Forget the tricky pharmacoeconomic calculus around PSA tests and mammograms. There’s a larger picture to look at. Problems that require immediate intervention tend to be more acute and symptomatic -- and those emergent problems don’t necessarily present in accordance with the arbitrary timetable by which we set our medical appointments. Annual cycles have astronomical and cultural meaning for us, but the body doesn’t pay them much heed. Even civilians can understand that. And, in fact, the so-called annual physical is a bit of a misnomer anyway. Relatively healthy people and those who are healthcare-averse have check-ups far less often.
Rosenthal’s general perspective is sound but she conflates a few issues to make periodic “well check-ups” seem even less productive, or cost-effective, than they are. Executive physicals are surely capitalism at work, but ironically, the people who seek them out tend to be a very small minority of relatively healthy individuals. And CT scans for headaches or MRIs for lower back pain don’t tend to come about as a result of annual check-ups; they’re usually precipitated by symptoms and sick visits. We may spend way too much on medical tests for symptoms that, on average, are transitory and unimportant, but that problem can be solved by smarter protocols and more disciplined, effective MD-patient interactions. We don’t need to bash the physical to reduce unnecessary testing.
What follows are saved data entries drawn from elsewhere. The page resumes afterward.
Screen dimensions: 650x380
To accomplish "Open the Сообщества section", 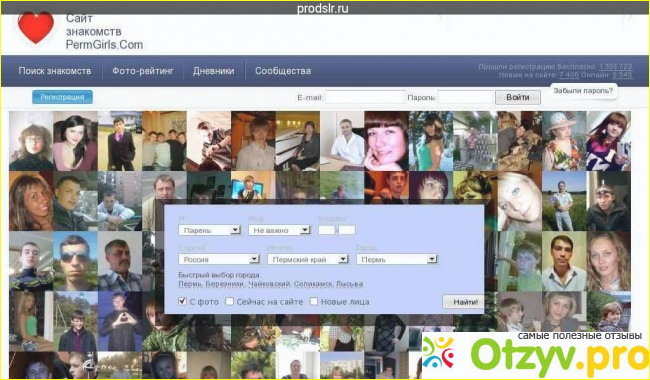I will point(283,71).
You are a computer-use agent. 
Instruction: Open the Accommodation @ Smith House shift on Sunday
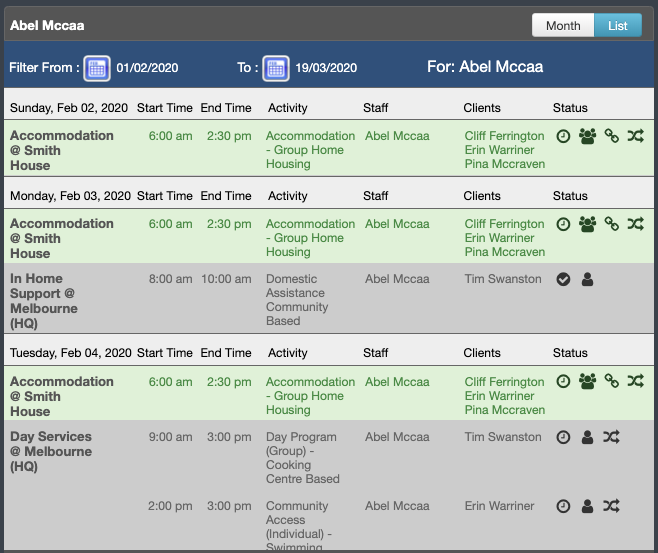click(62, 150)
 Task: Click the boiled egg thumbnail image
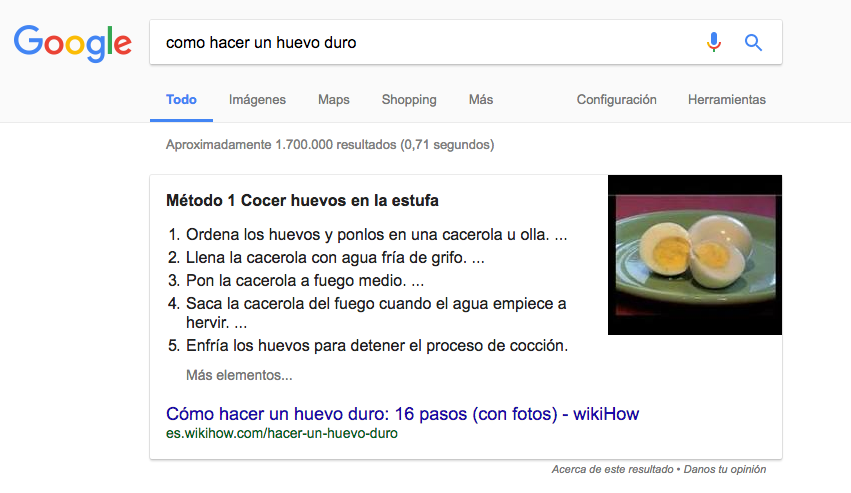click(x=695, y=255)
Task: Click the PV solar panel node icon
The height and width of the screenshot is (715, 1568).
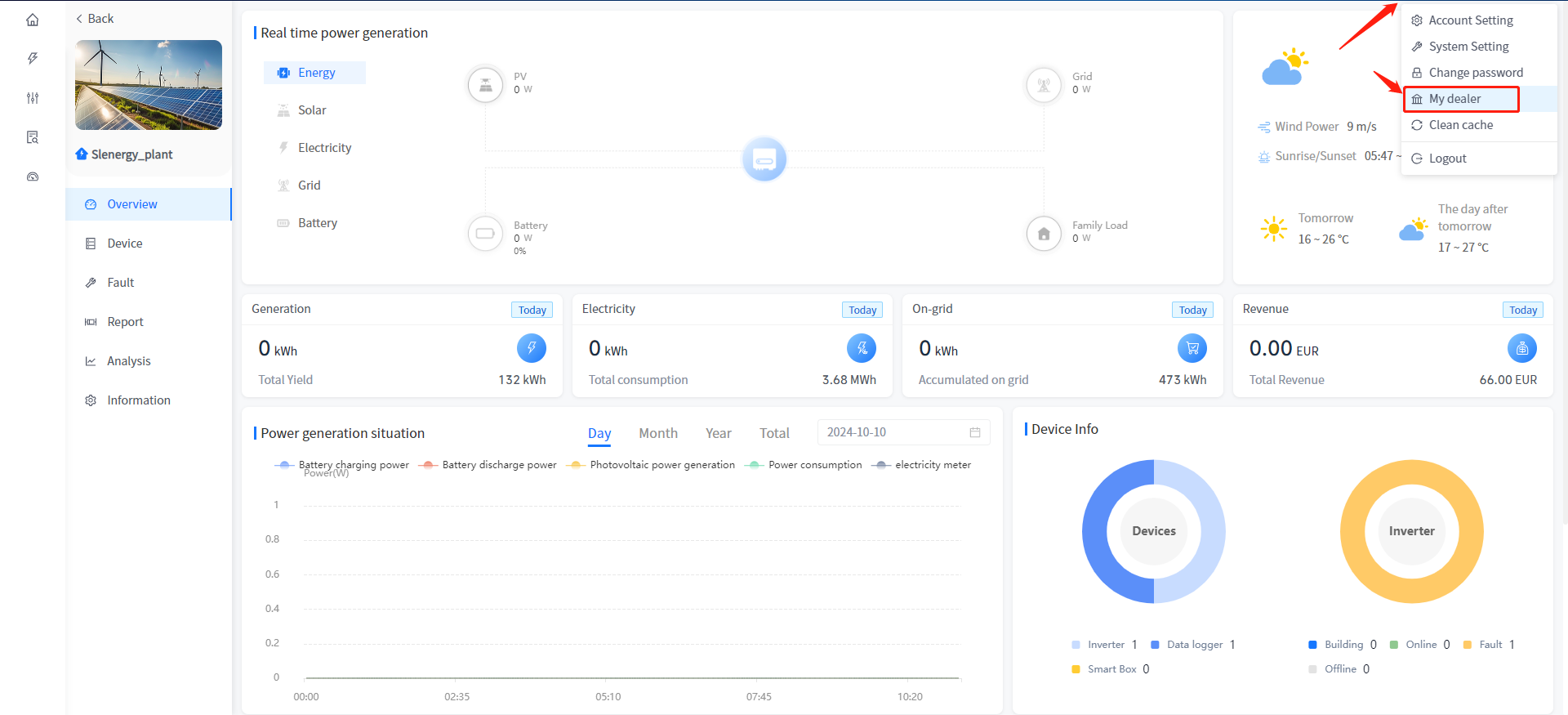Action: pos(485,84)
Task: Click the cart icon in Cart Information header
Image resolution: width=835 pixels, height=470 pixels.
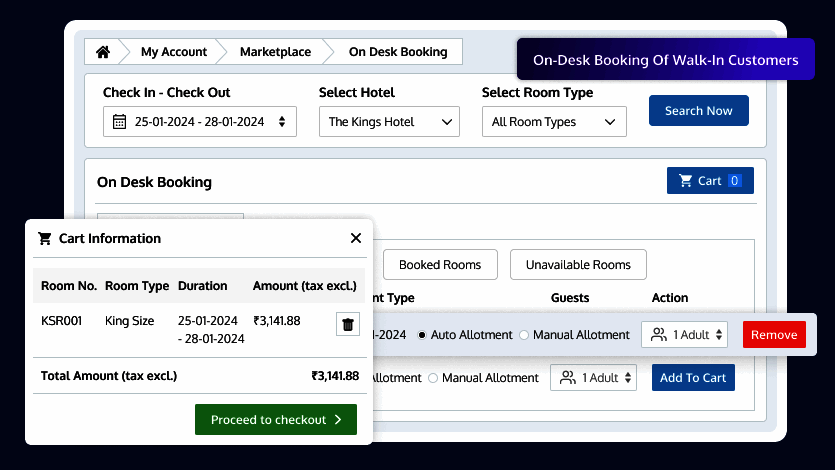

Actually, most of the testing done for annual physicals is relatively inexpensive and non-invasive blood work, and there are useful things to be learned from it, even in patients who feel quite well. The PSA, which can produce false-positives, should be accompanied by a DRE to palpate the prostate so net costs need not be unduly high. And as someone who has helped bring bisphosphonates to market (but doesn’t choose to treat her mild osteopenia with any of them), I count on a DEXA scan every few years to track the success of exercise, provide a platform for discussion about supplements, and give me greater clarity on my risk profile.
Here are some other things the annual physical does:
- It creates a more coherent picture of each patient for his or her primary care physician. If properly spent, time in the annual physical fosters the sort of MD-patient relationship that’s bound to produce more cost-effective healthcare -- for instance, by preventing very expensive ER visits, or by promoting lifestyle change and modifying risk profiles at earlier points.
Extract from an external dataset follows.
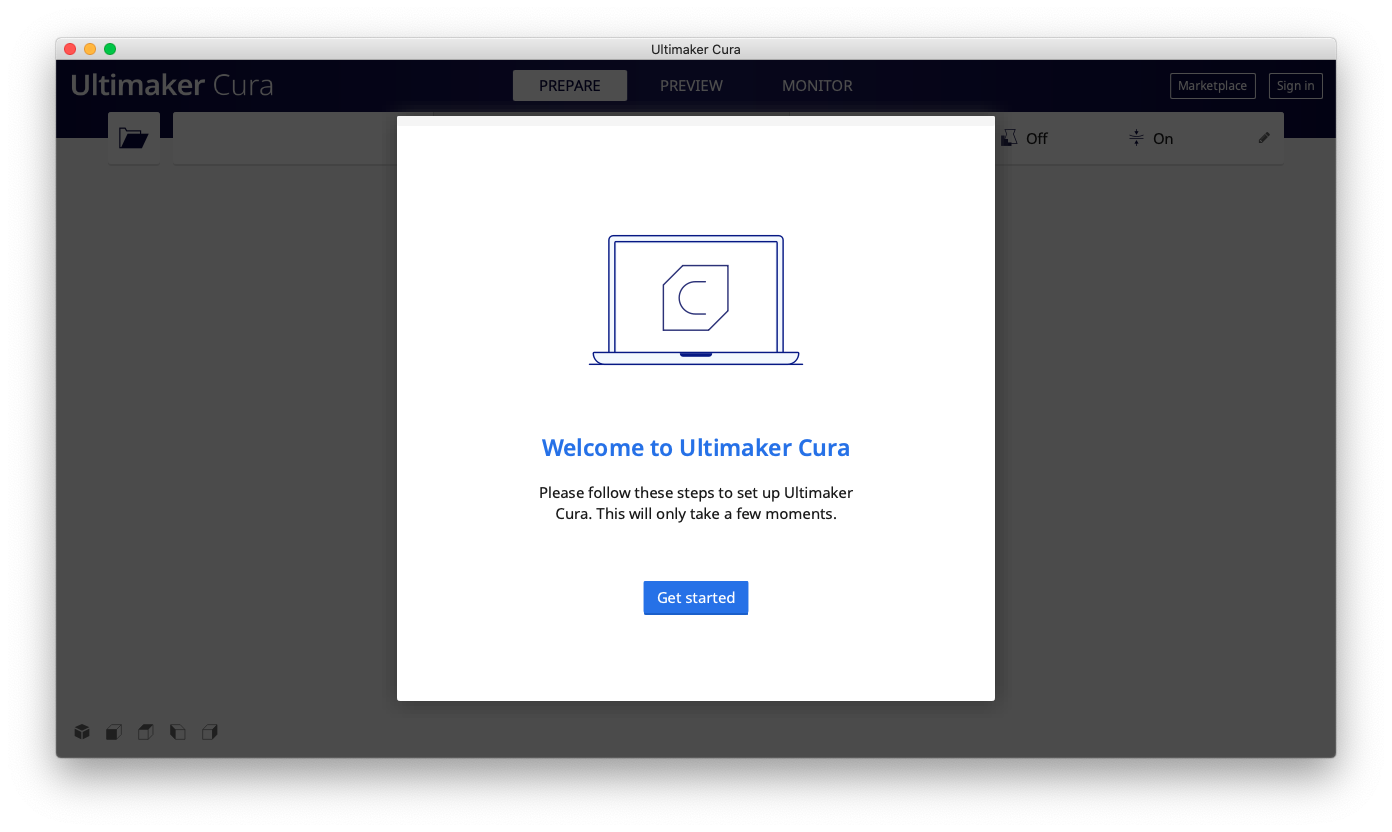Select the PREPARE tab
The width and height of the screenshot is (1392, 832).
tap(570, 86)

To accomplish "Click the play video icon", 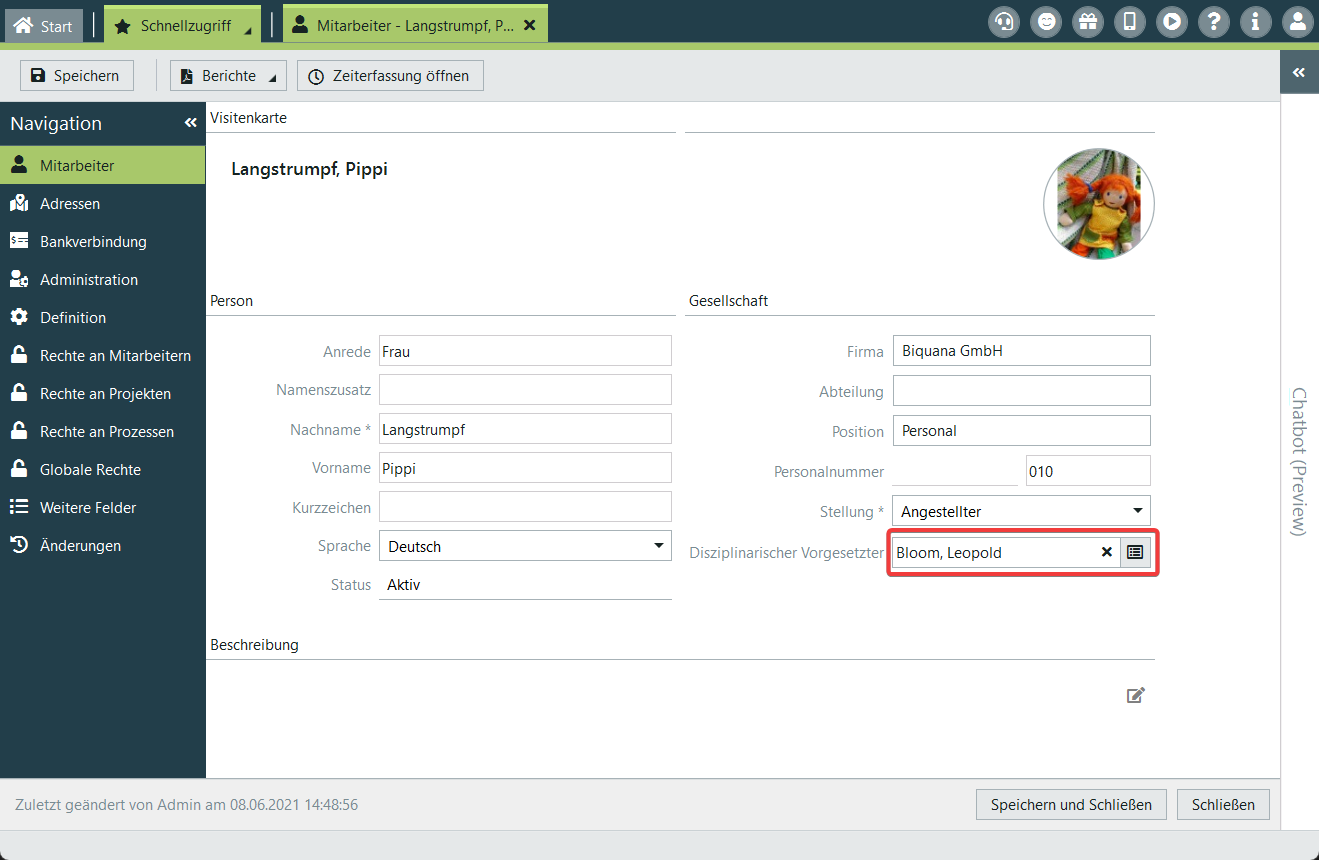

- It is probably the most reliable way to diagnose and act on hypertension in patients who are otherwise healthy, in a medical culture that has clearly documented the long-term mortality benefits of increasingly tighter BP control.
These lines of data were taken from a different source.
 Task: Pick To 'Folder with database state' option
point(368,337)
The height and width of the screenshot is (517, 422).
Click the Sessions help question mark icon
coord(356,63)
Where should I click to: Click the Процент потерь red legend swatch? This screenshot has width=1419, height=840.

- It gives physicians and patients a regular forum for discussing trends in BP, cholesterol, and blood glucose -- and for finding trigger points that persuade recalcitrant patients to embrace more aggressive pharmacologic strategies once diet and wishful thinking have truly failed.
- It allows physicians to monitor the side effects associated with all those life-extending therapies they prescribe -- drugs that we all have come to see as involving complex risk-benefit trade-offs requiring more vigilant post-market surveillance.
There are lots of ways to cut medical costs but it’s not clear that the annual physical is necessarily the greatest source of leverage -- or the right sacred cow to slaughter. We need to decide how to use those precious 45 minutes in better ways, perhaps. But we ought to work harder on figuring out how to keep insured patients out of the ER for non-emergencies than keeping them out of the PCP’s office for regular check-ups. Developing improved lines of communication (at the annual physical, perhaps?) will go a long way towards producing healthier patient behaviors, less impetuous use of testing, and more effective patient-clinician collaboration in the realm of both prevention and treatment.